The unthinkable for free press advocates of not long ago — tax breaks, operating subsidies, support for “public” journalism as we have seen for public television and radio — may well become over the next four years unavoidable.
What we do know, based on annual surveys the Freedom Forum has done since 1997, is that most of us support that watchdog duty. Work with that consensus.
Assembly and petition have had rebirths. When frustrated, Americans always protested, on our streets and now online. Your responsibility here starts with listening — even when others are shouting.
Yes, you must respond to those who go outside First Amendment protections into violence. But those responses must be tempered by the recognition that peaceful dissent is democracy, not disloyalty.

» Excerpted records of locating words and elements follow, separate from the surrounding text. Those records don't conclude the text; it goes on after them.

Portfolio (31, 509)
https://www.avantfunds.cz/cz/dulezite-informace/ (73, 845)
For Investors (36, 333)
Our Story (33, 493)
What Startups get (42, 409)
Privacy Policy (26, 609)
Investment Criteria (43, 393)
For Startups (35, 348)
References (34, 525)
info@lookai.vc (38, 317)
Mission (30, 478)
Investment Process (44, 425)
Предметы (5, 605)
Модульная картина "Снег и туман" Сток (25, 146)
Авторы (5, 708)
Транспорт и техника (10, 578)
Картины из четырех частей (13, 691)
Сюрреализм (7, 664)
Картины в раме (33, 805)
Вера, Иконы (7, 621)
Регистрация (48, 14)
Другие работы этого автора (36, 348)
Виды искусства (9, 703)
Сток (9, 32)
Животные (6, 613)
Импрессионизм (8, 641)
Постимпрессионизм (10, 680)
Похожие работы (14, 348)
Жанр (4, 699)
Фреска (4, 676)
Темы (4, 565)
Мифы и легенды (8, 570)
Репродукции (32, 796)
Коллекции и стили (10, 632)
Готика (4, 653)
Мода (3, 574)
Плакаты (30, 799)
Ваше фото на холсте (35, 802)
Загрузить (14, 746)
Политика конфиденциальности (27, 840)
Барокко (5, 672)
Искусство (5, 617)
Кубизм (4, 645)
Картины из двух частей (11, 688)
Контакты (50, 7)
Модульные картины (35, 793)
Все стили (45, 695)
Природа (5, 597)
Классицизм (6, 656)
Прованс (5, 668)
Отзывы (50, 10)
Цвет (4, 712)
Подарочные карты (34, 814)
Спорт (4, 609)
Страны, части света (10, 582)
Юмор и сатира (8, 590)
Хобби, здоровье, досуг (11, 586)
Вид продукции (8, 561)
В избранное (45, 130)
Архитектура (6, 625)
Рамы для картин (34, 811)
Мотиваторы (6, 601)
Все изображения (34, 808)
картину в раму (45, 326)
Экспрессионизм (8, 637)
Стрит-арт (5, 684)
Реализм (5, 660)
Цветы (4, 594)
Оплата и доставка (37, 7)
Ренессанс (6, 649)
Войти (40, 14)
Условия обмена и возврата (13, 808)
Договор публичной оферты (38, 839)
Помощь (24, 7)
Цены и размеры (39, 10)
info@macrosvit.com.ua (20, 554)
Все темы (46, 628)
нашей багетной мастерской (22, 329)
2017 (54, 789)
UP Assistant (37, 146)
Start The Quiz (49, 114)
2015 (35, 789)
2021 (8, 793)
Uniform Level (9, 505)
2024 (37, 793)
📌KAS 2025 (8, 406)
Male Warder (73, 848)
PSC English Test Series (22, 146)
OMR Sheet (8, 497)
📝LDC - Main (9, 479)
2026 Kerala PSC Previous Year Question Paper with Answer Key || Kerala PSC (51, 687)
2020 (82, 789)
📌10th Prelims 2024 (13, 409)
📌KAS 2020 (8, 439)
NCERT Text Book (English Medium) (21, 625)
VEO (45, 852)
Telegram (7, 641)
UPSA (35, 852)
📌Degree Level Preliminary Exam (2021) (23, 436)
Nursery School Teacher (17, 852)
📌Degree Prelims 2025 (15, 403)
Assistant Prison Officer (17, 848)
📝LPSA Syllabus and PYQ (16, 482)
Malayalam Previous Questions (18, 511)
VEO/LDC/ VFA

I write knowing you and the nation face many challenges. But I also write with the profound hope that this letter will be a reminder that these core freedoms empower all of us to freely talk with each other in many different ways, with a goal of determining the best possible solutions for the greatest number of people, in the shortest amount of time. The First Amendment doesn’t require — or provide for — perfection, but it fuels democracy.
With that spirit in mind, good fortune in the next four years.
This column expresses the views of Gene Policinski, senior fellow for the First Amendment, Freedom Forum.